In the part of the data below that opens with the line containing "Where should I" and closes with the line containing "The width and", swap "moon icon" for "crescent icon" and write out those lines again with nothing else changed. Give only those lines, and leave the pictures out.

→ Provided records

○ ○ ○ ○ ○

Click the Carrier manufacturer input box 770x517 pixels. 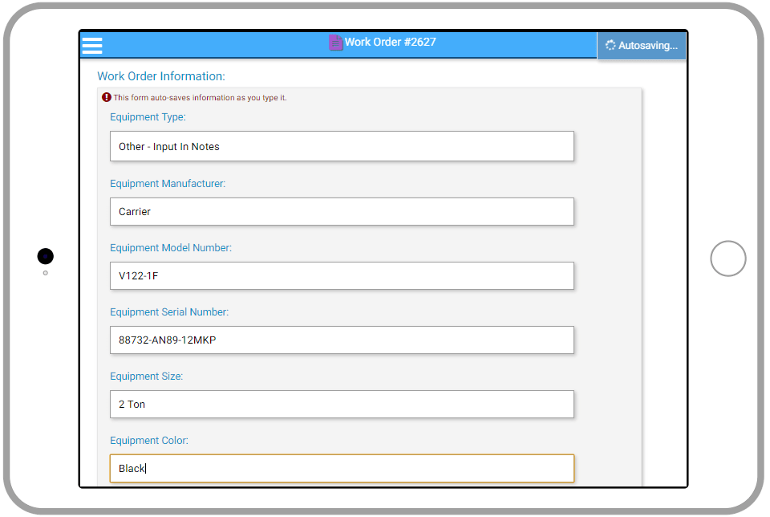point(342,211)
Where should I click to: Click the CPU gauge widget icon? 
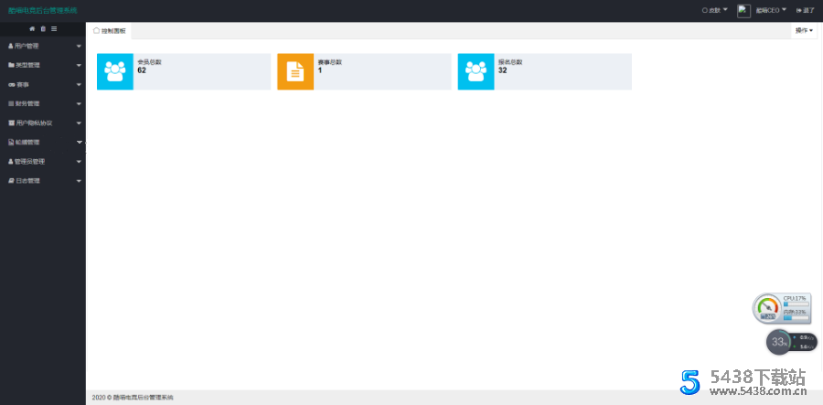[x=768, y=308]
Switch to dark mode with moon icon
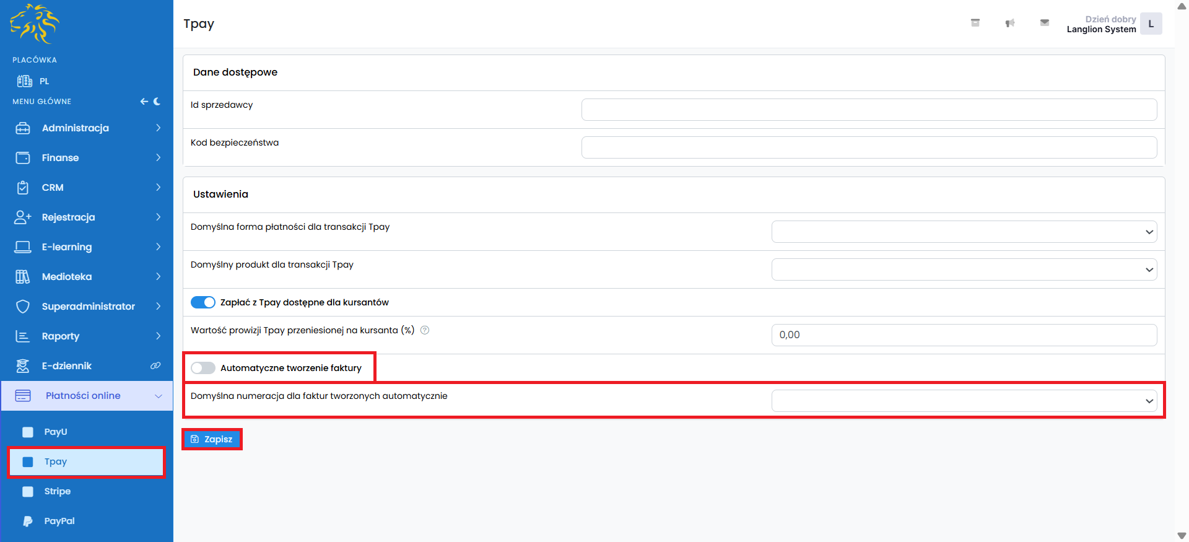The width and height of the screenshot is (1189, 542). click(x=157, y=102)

○ ○ ○ ○ ○

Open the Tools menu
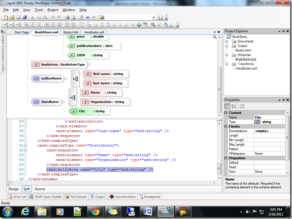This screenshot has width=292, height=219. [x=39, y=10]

○ ○ ○ ○ ○

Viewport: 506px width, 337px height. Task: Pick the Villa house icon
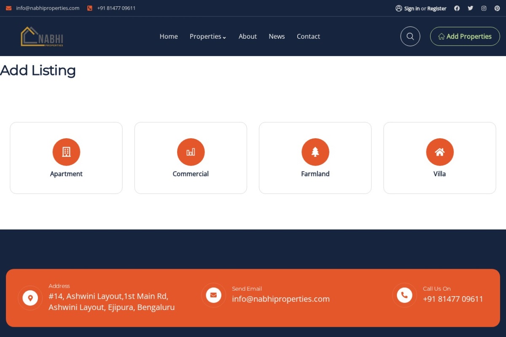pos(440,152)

○ ○ ○ ○ ○

→ Exercise answer
Where should I click to: Click the CPU gauge widget icon? 
[x=768, y=308]
Switch to dark mode with crescent icon
The width and height of the screenshot is (1189, 542). click(x=157, y=102)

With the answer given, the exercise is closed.